Source data below:

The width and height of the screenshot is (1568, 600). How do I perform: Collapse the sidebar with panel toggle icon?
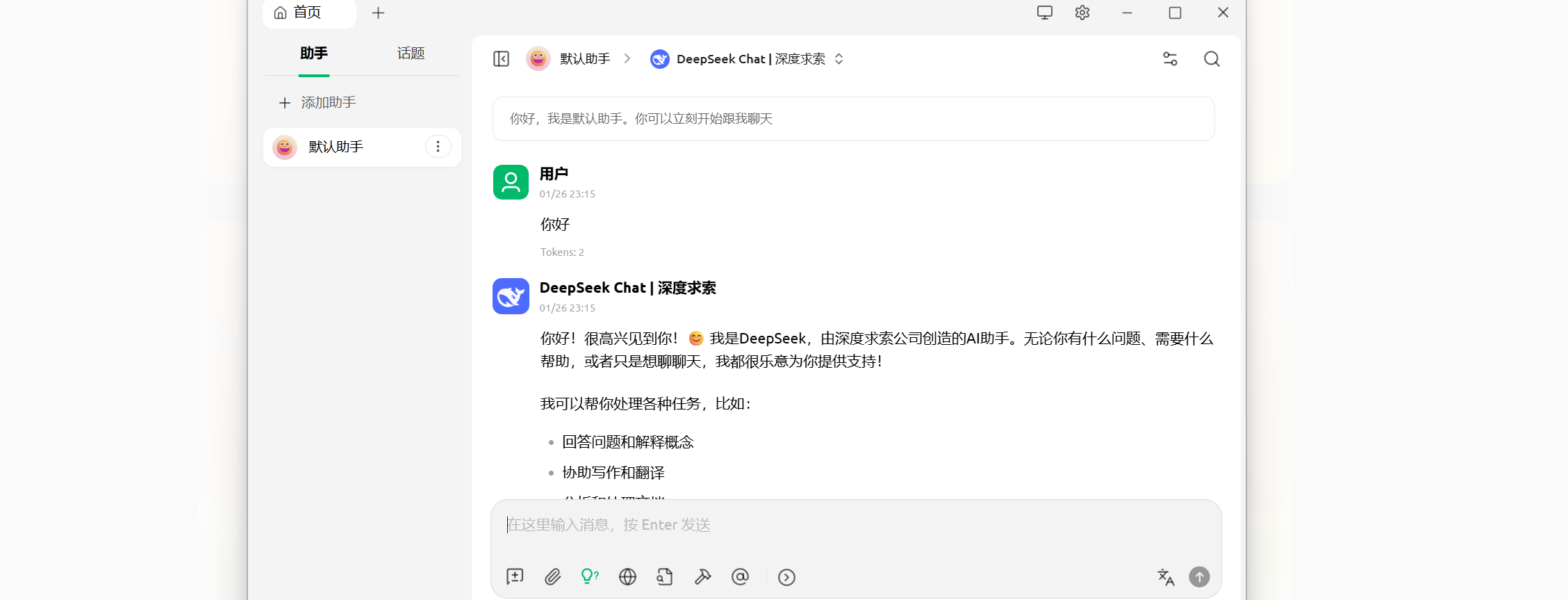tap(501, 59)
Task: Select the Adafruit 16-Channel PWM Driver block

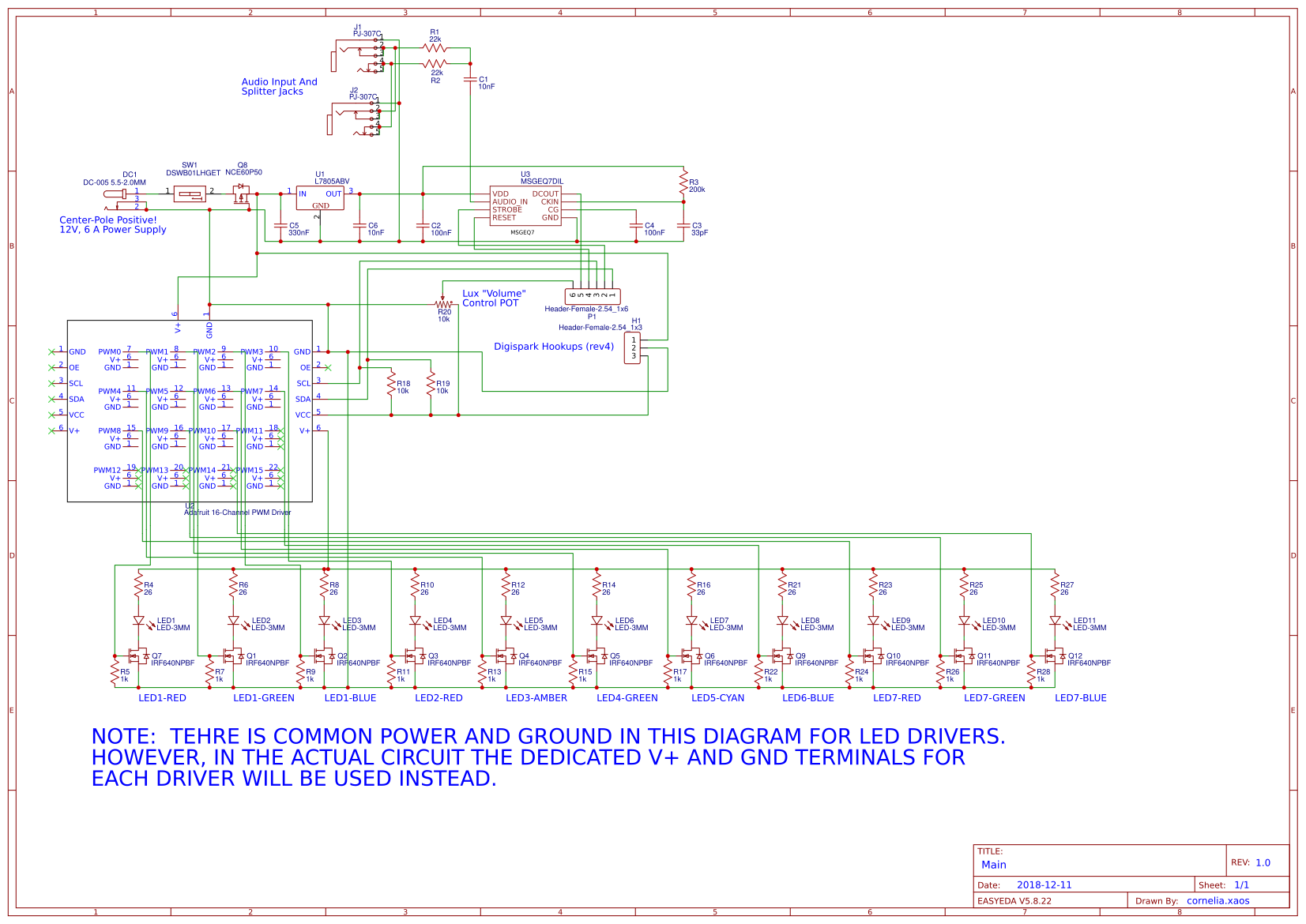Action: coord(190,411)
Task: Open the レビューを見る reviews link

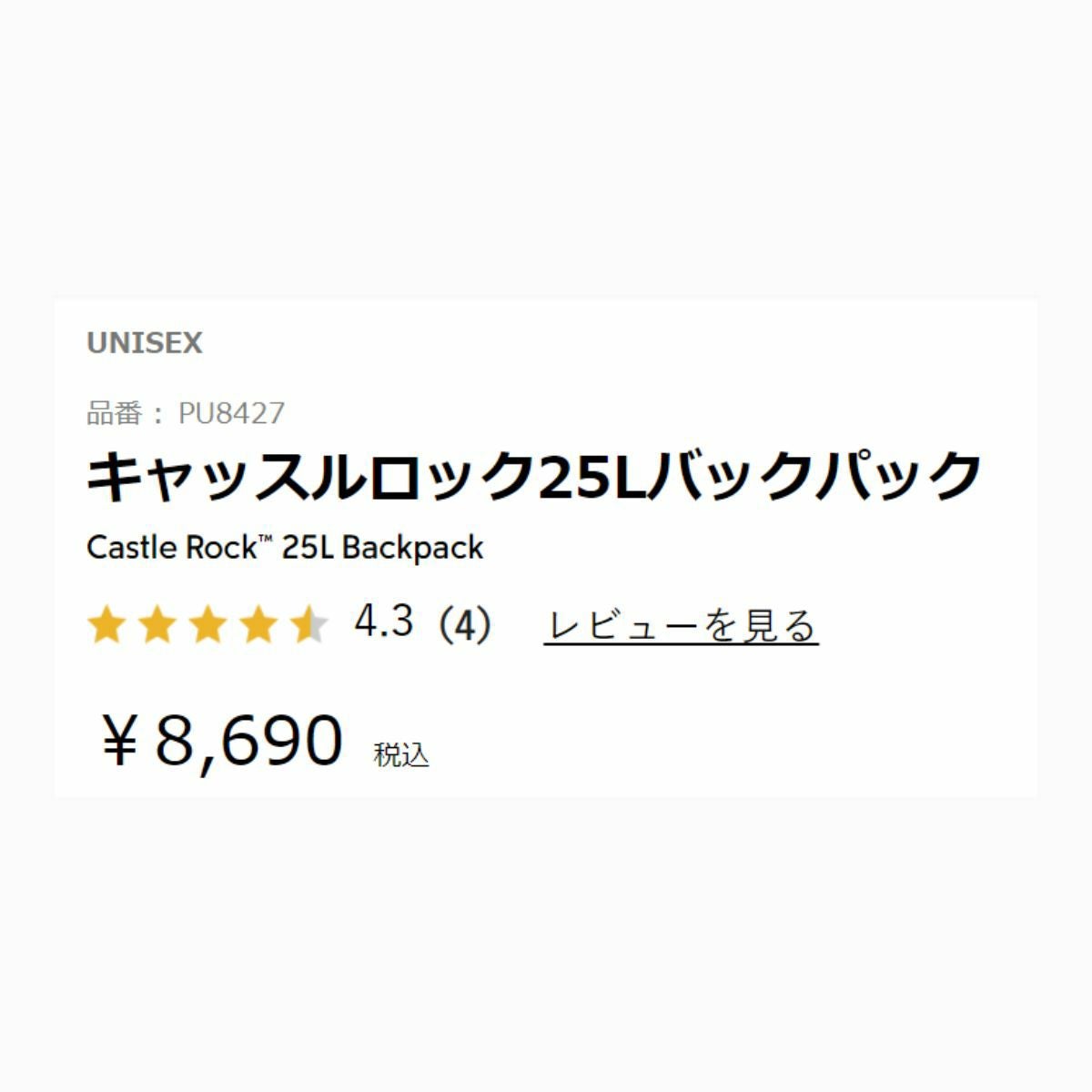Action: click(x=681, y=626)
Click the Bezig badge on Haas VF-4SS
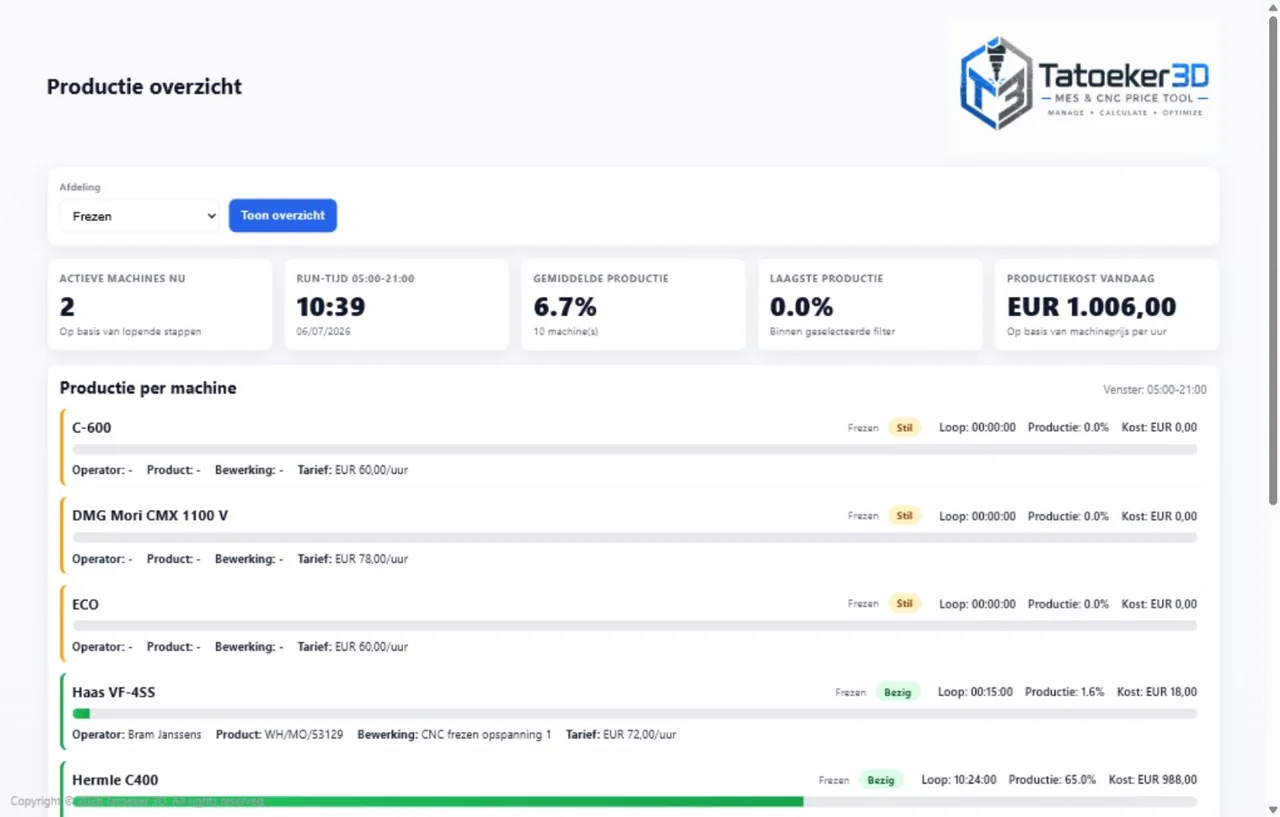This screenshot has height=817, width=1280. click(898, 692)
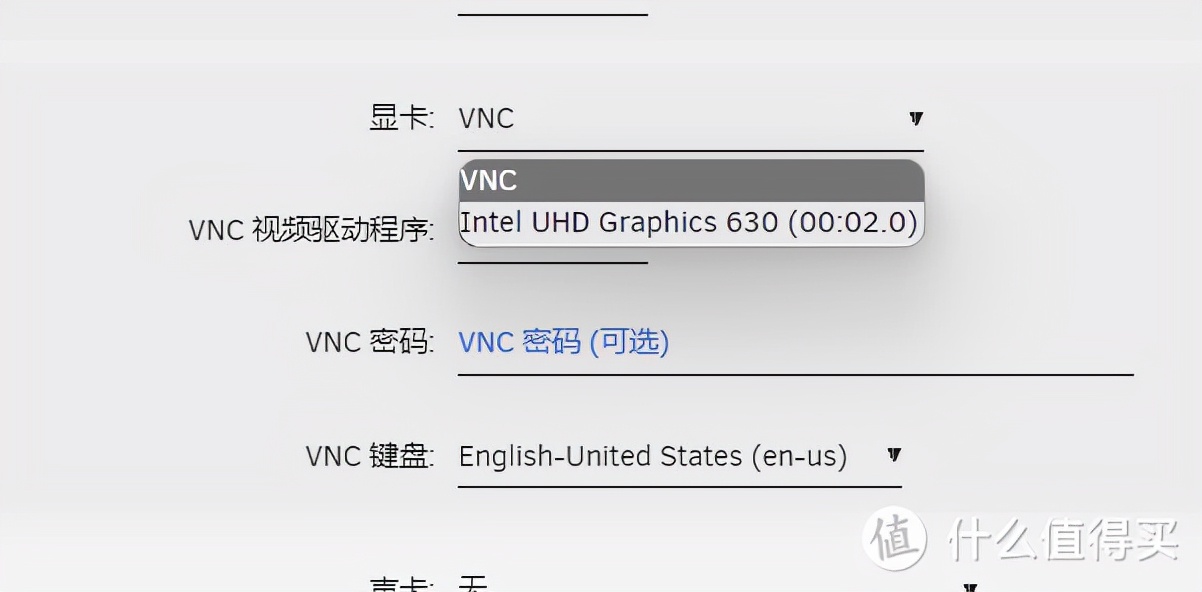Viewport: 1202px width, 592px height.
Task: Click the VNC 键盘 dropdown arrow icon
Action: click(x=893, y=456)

End of Source data.

* What the task requires:
Repeat the full set of records exactly, and output no pictures.

* Reply:
The width and height of the screenshot is (1568, 600). How do I perform: Collapse the sidebar with panel toggle icon?
tap(501, 59)
Task: Select the Adafruit 16-Channel PWM Driver block

Action: coord(190,411)
Task: Open the レビューを見る reviews link

Action: click(x=681, y=626)
Click the Bezig badge on Haas VF-4SS
This screenshot has height=817, width=1280. click(898, 692)
Viewport: 1202px width, 592px height.
Task: Click the VNC 键盘 dropdown arrow icon
Action: click(x=893, y=456)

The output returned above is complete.